# DATA FOR PROCESSING

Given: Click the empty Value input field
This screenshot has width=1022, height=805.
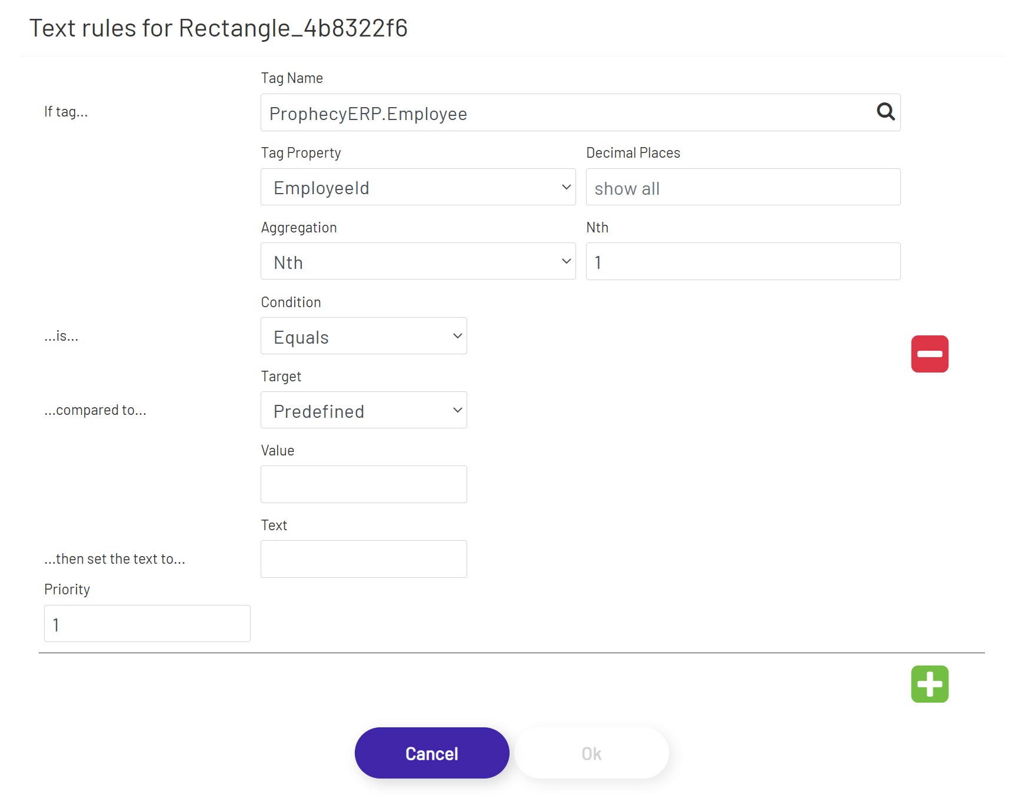Looking at the screenshot, I should point(363,484).
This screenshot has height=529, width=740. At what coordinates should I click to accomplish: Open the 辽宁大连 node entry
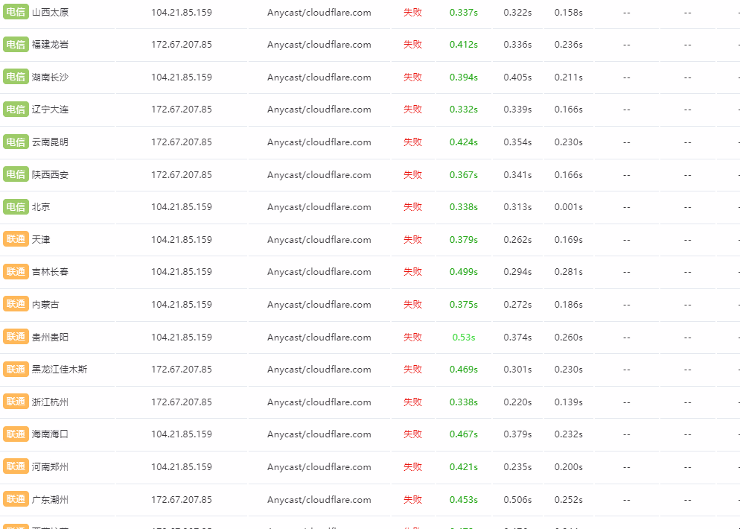(50, 110)
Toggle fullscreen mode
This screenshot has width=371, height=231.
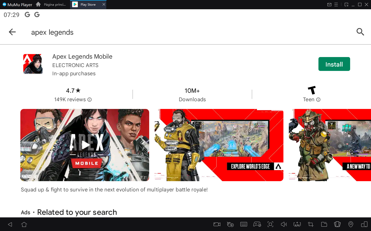pos(270,224)
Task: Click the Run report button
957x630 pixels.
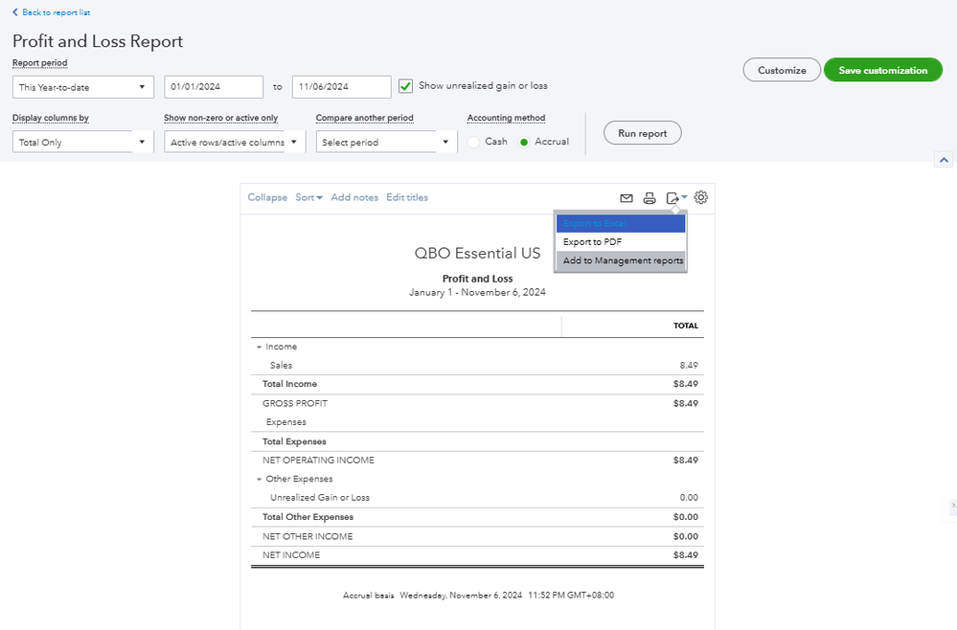Action: 642,133
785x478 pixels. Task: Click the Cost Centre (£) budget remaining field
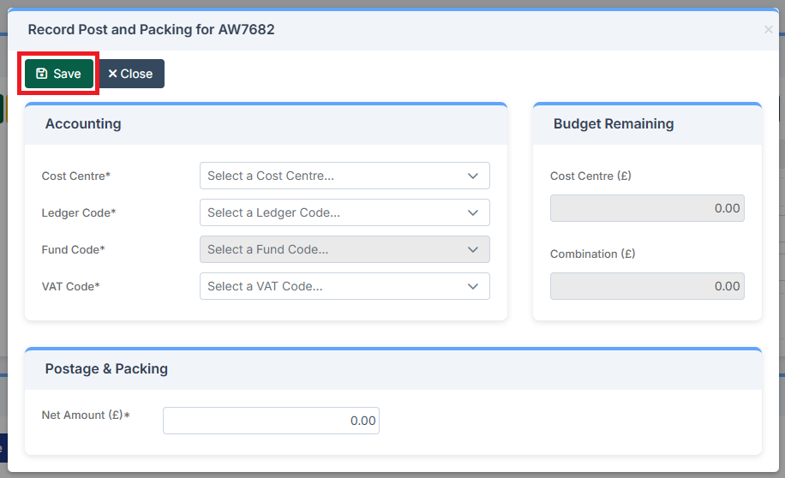(x=647, y=208)
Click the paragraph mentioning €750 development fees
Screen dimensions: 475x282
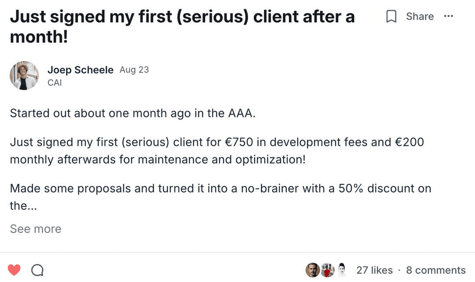pos(217,151)
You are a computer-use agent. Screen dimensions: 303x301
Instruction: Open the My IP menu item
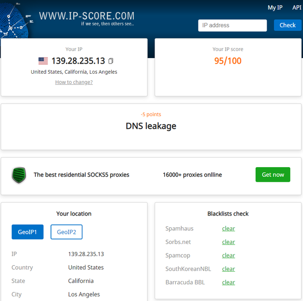(x=275, y=8)
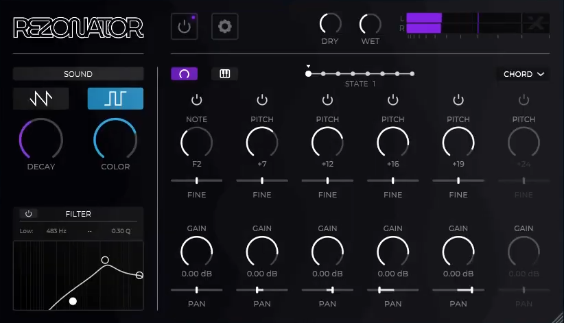Select the purple knob mode icon
Screen dimensions: 564x323
click(x=184, y=74)
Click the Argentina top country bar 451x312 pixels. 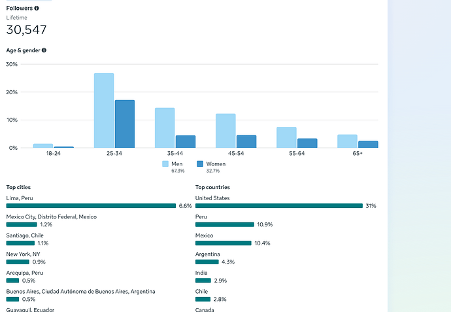[207, 262]
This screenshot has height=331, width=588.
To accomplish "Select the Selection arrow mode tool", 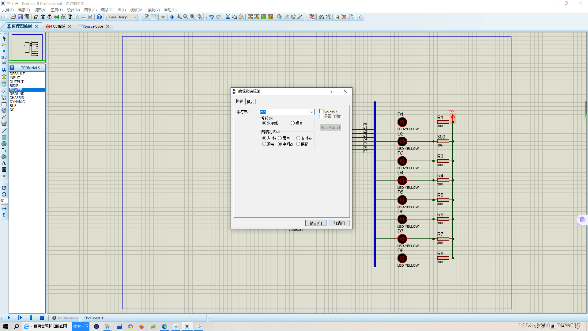I will coord(4,38).
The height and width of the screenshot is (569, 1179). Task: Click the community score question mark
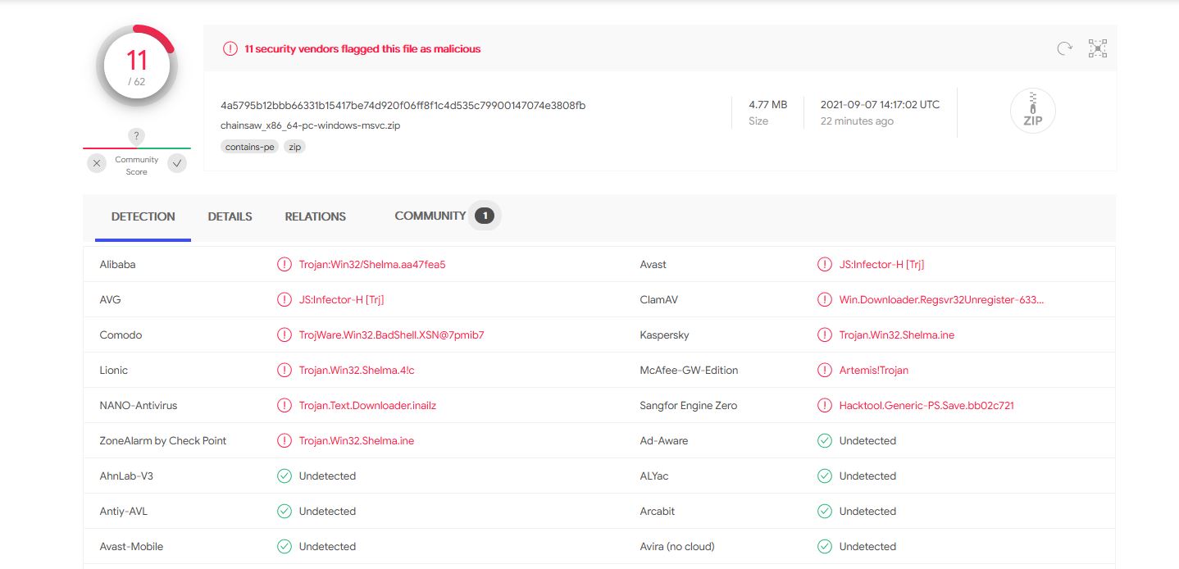point(137,136)
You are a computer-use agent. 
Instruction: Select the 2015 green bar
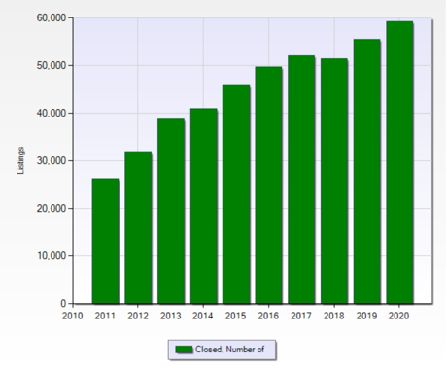(236, 194)
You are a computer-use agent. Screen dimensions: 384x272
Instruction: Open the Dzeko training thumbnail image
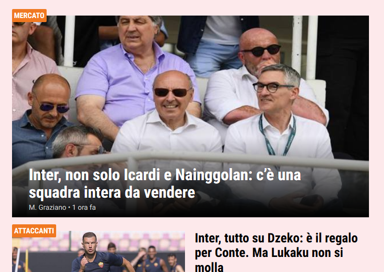[x=98, y=251]
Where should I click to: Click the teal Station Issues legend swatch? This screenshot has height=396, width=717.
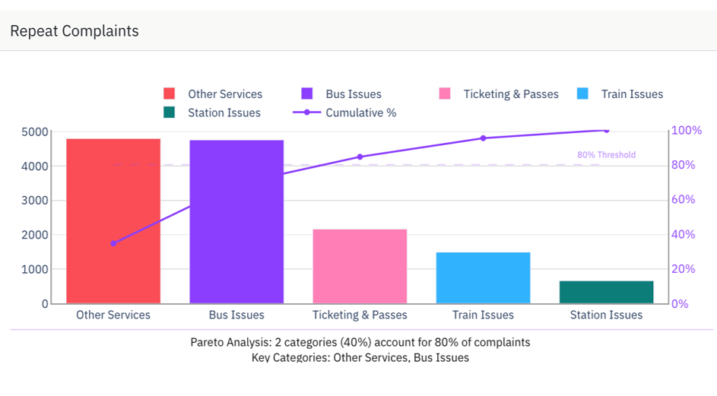point(169,112)
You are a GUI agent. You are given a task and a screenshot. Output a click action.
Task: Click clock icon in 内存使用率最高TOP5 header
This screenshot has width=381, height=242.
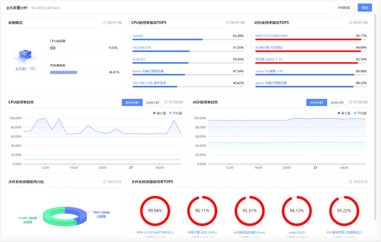coord(351,22)
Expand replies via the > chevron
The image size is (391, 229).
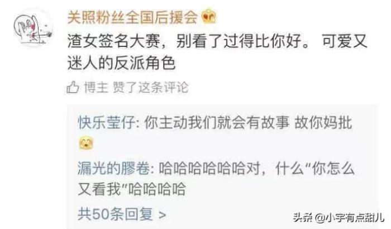point(162,214)
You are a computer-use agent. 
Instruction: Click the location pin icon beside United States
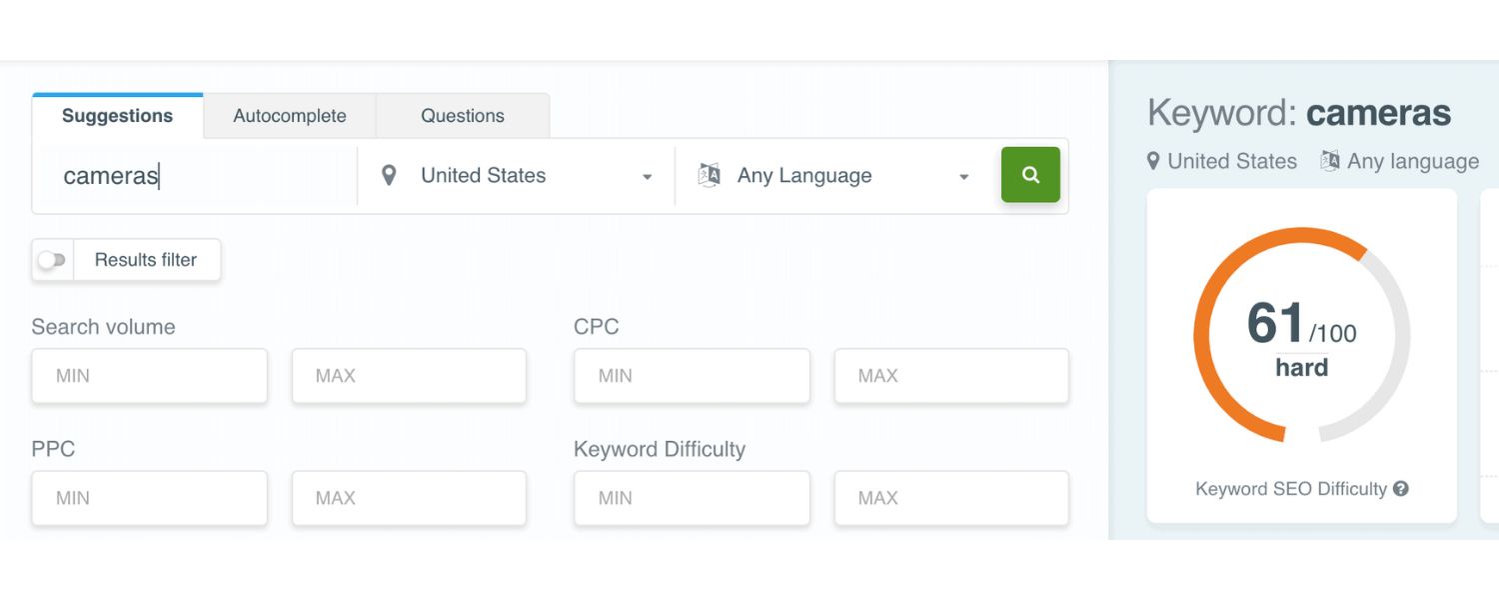390,175

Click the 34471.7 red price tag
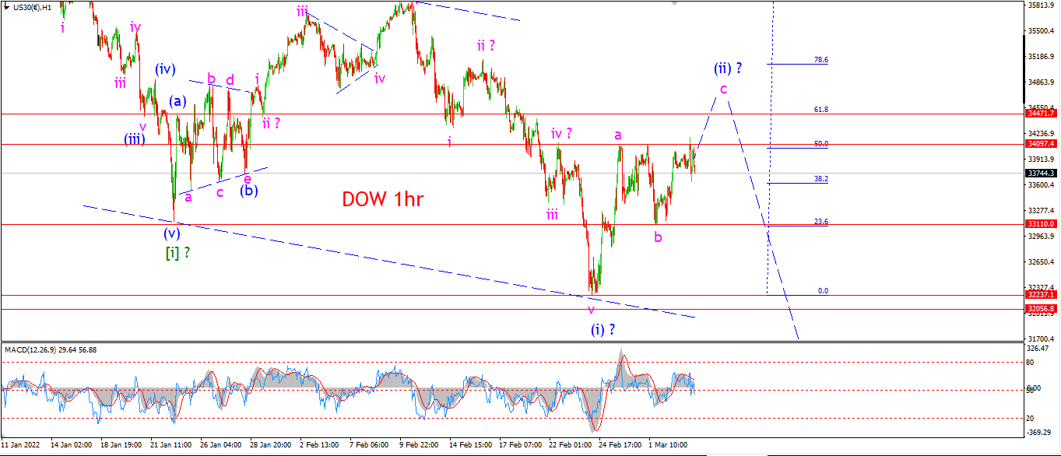click(1041, 114)
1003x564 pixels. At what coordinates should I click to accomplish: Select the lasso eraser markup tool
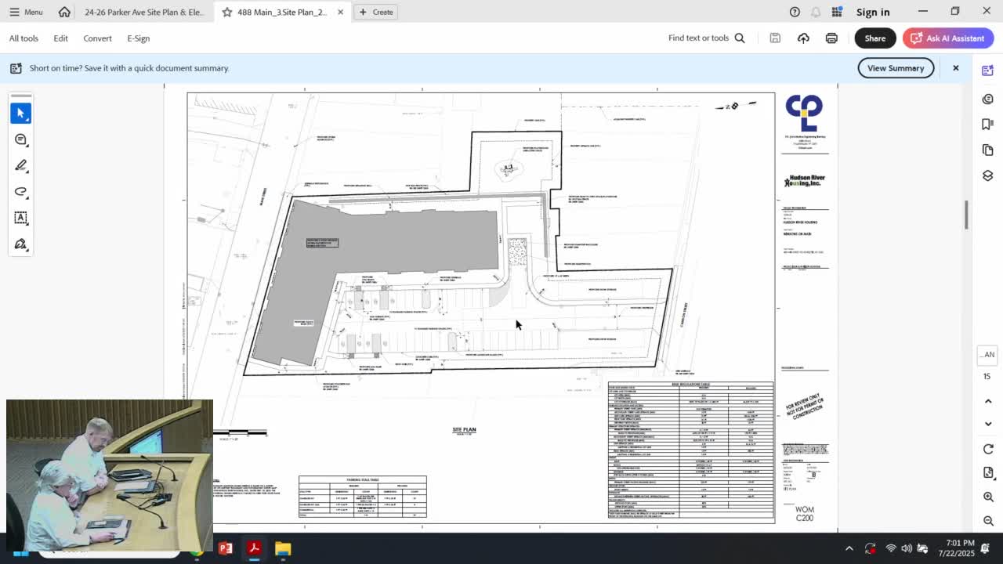click(21, 191)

# WRITTEN EXERCISE
Could you write out again the records from the line with "1003x564 pixels. At" through the end of the records, requests included, shifting each number in the answer coordinates by -121? Leave the pictures out of your answer.

# EXPECTED ANSWER
1003x564 pixels. At what coordinates should I click to accomplish: Select the lasso eraser markup tool
click(-100, 70)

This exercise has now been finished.